--- Supplied records Enclosed Below ---

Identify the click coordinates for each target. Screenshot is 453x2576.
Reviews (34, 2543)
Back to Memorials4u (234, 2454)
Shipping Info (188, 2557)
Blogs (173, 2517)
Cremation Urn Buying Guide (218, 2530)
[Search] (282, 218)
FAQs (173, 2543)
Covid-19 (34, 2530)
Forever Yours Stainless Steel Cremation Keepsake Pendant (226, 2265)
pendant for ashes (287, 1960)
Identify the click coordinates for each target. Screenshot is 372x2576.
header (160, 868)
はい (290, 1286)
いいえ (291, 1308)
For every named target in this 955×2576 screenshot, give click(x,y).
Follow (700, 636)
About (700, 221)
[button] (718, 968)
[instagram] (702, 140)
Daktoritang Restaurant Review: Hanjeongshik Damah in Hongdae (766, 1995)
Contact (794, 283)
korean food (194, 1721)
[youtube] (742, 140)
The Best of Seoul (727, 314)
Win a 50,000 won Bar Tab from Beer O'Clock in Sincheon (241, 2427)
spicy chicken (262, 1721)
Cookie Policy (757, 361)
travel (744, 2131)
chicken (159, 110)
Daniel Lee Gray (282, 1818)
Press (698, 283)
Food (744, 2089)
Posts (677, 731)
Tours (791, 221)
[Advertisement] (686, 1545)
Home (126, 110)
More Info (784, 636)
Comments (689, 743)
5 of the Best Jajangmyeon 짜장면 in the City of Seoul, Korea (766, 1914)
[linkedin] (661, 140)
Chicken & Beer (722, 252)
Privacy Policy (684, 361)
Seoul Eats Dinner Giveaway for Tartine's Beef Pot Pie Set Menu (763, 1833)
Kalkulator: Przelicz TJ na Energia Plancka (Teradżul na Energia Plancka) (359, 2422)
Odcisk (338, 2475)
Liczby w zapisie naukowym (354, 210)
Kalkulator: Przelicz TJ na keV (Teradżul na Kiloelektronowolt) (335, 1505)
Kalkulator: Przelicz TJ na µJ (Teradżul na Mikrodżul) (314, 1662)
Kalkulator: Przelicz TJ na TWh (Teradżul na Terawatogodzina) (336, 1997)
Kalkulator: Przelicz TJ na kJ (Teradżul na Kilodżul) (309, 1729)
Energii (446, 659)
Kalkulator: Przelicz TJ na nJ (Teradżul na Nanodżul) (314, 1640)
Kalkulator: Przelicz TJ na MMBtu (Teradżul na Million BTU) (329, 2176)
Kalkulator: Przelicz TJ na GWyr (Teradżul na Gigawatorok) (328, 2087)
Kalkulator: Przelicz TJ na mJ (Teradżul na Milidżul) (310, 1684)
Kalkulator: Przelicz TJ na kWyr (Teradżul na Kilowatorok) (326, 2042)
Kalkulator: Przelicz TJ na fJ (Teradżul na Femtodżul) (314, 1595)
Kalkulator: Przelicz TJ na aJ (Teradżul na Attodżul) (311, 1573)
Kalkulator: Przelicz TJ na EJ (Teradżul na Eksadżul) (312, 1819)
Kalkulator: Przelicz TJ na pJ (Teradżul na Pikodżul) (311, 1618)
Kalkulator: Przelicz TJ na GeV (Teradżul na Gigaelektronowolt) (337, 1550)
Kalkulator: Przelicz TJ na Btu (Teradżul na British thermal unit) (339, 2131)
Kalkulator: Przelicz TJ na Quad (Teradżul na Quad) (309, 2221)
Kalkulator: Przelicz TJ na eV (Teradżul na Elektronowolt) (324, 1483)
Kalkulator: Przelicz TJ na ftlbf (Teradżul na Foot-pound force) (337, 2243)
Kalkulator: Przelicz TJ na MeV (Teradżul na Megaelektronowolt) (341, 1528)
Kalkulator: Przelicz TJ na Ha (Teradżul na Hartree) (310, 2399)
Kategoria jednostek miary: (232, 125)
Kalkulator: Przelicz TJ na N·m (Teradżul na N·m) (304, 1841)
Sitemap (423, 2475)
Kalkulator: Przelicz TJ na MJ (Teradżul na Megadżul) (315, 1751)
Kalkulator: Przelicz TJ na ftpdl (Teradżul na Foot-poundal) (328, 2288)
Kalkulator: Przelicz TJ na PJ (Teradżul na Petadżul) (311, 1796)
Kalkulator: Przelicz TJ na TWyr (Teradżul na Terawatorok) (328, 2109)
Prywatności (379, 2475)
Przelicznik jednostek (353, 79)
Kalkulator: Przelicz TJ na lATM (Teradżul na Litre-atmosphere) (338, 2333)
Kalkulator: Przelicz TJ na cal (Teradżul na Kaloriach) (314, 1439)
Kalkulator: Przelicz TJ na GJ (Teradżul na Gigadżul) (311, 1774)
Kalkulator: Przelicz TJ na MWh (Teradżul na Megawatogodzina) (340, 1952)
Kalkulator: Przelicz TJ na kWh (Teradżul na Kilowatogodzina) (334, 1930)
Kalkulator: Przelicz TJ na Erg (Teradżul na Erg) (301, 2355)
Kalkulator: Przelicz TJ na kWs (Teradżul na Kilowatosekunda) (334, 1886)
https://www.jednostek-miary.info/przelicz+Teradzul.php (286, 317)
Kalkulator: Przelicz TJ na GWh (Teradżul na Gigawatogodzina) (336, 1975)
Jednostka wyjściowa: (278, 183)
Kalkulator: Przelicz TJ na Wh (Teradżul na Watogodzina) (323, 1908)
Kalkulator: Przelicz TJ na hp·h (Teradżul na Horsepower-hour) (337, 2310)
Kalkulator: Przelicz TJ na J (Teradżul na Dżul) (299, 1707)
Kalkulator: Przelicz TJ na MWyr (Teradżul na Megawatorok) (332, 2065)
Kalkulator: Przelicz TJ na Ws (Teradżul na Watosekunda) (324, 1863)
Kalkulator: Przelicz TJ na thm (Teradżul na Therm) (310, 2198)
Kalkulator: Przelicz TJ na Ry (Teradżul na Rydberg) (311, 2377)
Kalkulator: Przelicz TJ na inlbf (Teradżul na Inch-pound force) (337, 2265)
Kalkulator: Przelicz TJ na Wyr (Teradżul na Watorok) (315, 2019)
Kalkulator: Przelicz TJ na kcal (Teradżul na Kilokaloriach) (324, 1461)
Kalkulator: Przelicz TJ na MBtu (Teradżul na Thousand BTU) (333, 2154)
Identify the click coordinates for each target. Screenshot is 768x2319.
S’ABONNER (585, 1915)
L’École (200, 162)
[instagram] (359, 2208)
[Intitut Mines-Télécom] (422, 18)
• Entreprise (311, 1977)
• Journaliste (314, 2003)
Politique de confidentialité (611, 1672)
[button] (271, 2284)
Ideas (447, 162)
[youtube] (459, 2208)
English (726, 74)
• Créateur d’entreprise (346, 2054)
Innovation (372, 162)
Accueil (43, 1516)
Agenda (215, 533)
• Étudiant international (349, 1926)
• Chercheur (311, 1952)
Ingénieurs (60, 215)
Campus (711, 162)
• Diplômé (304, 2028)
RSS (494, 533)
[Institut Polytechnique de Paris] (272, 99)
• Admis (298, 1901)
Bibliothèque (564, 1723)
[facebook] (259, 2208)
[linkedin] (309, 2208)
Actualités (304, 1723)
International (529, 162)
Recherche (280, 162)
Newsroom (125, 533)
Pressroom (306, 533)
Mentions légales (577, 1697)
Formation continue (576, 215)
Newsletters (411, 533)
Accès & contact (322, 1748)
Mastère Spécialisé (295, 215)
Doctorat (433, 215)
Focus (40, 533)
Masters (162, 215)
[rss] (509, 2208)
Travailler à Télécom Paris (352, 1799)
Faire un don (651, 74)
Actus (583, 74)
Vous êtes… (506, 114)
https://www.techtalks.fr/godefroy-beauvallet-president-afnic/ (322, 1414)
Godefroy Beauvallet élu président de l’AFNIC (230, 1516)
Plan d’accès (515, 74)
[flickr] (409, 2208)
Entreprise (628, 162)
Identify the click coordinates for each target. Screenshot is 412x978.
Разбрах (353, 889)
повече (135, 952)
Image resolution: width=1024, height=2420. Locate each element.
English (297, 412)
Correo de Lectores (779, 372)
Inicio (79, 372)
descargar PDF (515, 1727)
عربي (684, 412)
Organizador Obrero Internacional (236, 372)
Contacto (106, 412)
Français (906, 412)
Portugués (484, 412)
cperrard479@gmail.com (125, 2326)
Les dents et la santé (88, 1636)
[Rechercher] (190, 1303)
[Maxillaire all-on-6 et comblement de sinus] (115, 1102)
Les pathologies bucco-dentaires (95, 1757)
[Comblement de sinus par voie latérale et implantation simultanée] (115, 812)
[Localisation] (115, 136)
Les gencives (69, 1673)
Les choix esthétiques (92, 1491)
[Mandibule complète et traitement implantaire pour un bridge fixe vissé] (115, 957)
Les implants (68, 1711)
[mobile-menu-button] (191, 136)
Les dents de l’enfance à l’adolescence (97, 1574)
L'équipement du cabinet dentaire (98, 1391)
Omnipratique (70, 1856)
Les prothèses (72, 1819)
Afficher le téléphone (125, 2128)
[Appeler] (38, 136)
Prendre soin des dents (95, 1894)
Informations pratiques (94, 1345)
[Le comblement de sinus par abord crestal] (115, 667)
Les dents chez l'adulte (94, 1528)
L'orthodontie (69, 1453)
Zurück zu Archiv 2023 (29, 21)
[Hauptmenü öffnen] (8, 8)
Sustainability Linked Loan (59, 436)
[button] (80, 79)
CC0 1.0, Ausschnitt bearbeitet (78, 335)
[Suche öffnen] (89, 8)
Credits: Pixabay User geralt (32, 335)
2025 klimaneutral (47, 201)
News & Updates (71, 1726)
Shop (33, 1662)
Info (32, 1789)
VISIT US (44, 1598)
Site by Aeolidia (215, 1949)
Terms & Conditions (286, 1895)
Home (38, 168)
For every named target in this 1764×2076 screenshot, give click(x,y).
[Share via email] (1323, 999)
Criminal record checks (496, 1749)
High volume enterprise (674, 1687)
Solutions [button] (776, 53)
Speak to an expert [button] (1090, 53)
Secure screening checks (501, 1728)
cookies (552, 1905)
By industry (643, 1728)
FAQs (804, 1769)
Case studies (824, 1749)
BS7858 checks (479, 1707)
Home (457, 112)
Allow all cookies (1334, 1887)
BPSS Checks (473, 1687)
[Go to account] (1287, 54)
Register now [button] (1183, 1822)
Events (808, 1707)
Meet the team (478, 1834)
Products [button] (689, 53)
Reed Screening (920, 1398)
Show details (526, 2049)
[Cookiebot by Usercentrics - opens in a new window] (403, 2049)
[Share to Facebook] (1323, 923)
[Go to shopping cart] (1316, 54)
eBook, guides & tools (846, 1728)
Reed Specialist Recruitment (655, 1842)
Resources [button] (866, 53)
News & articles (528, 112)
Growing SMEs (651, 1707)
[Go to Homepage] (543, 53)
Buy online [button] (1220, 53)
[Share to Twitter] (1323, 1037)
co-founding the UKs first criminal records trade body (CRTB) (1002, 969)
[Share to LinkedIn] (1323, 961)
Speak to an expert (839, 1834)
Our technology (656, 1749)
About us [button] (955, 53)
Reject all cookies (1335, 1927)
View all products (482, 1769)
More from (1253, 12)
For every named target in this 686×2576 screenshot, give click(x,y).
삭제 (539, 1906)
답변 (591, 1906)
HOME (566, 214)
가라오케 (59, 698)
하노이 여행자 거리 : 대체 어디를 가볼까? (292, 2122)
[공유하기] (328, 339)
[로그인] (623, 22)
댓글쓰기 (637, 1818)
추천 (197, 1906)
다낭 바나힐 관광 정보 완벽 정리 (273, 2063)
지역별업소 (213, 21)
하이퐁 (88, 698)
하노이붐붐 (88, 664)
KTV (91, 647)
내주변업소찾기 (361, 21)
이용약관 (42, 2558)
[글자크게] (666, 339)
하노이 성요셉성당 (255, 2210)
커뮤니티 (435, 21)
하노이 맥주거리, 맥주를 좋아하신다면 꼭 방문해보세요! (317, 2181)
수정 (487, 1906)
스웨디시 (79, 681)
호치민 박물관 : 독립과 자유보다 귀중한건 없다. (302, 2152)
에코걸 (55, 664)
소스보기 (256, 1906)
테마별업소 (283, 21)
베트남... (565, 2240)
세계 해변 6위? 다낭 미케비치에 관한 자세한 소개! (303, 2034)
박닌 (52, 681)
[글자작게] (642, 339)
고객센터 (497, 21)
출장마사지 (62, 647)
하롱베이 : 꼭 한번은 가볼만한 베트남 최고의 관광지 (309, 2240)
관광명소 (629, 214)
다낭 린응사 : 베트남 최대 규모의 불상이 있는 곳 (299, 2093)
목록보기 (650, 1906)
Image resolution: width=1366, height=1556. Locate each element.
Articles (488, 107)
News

--- End of Enclosed Supplied records ---

## [Work required]
Please retype, with no changes, the lines that run from the first line of the entries to the line with "[instagram] (702, 140)", both ends included.

## [Reply]
Identify the click coordinates for each target. Screenshot is 453x2576.
Reviews (34, 2543)
Back to Memorials4u (234, 2454)
Shipping Info (188, 2557)
Blogs (173, 2517)
Cremation Urn Buying Guide (218, 2530)
[Search] (282, 218)
FAQs (173, 2543)
Covid-19 (34, 2530)
Forever Yours Stainless Steel Cremation Keepsake Pendant (226, 2265)
pendant for ashes (287, 1960)
Identify the click coordinates for each target. Screenshot is 372x2576.
header (160, 868)
はい (290, 1286)
いいえ (291, 1308)
For every named target in this 955×2576 screenshot, give click(x,y).
Follow (700, 636)
About (700, 221)
[button] (718, 968)
[instagram] (702, 140)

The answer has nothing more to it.